The solution is more history. Start by requiring that history and literature teachers to take more history
classes of places and times other than US history. Have these courses replace the bull fertilizer "education" courses teachers must endure to maintain certification.
Then work in some ancient and other courses for the students.
This is Rule 3.
https://rulesforreactionaries.substack.com/p/rule-3-teach-more-history
I am probably so bereft of spirituality and appreciation for higher things, that all I can see from down here among the ruins and bodies, is the simple eternal equation of "KIll or be killed".
Perfectly said.
We need a title for the final artwork - Ein Wanderer uber die Clown-Welt
I rather considered him to be gazing upon the cyberpunk vision of a cooler tomorrow, than the insipid sewer of the androgynous, obese present.
Forgive me, it's been a while since I've enjoyed the futurist asthetics of the old Social Matter site
https://archive.ph/h0V2a
I miss Social Matter.
The pdf links seem to be dead but the archived links are live
https://socialmatterarchive.wordpress.com
Excellent.
* der Clown-Welt
Pardon my pedantry, I’m a native German speaker.
By sheer coincidence I was gifted a Caspar David Friedrich calendar for this year, very apposite. The Sturm und Drang flowing from a disgruntlement with the somewhat clinical Enlightenment then amplified by the Romantic view of history, giving us Neo-gothic art and literature, which in turn fed a love for the fantastic, and ultimately gave us the infancy of sci-fi by end (nineteenth) century.

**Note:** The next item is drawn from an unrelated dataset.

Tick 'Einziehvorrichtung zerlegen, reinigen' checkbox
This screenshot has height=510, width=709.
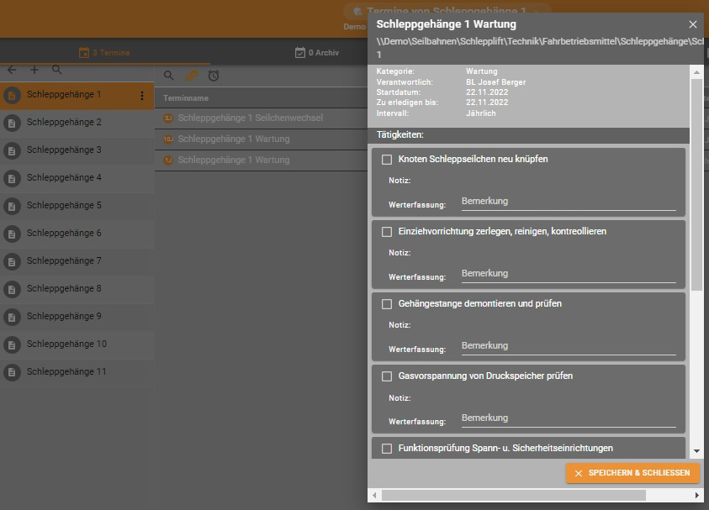387,232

I’d have to think about this a lot more, but I suspect that once notions of a future shaped by a past history are divorced from eschatological views, which were the dominant older premodern views (think medieval people yearning for the “end of history” as the apocalyptic second coming), then the cultural stage is set for individualised imaginings of futuristic possibilities.
This is very interesting, the romanticization of history leading to the elaborate weirding of the present in turn feeding a fascination with the future. You are certainly onto something.
End of history in an eschatological sense is of course not my meaning. I don't believe in eschatology. Rather simply that every present is, by necessity, the terminal point of history.
"So we are caught between the rock of an awful history, and the hard place of an unbearable future, trapped in an eternal present where these twin temporal horrors grind down on our souls like millstones."
My plan is to sit back and sip my coffee and watch the Millennials* get ground down into insanity by the dilemma.
*In my definition, anyone who doesn't remember life before the Internet.
The Party had to destroy history itself, the notion of another time where things were done differently reduced to a secular blasphemy.
Much like brave new world the cost of utopia is your humanity.
But what about learning from the real history (https://risingtidefoundation.net/)? To understand profoundly anything and what is happening today, one must know the real history that led up to today, no? Then we can make better decisions with this kind of clarity.
I think that you are trying to say, to be spontaneous, be in the moment, don't be burdened by the hubris of the past, if I am correct, which of course, I agree with, but at the same time I believe that one must be aware of what one needs to be aware of moment to moment which will include "real" history.
That's not really what I'm saying. I'm literally saying, learn from real history.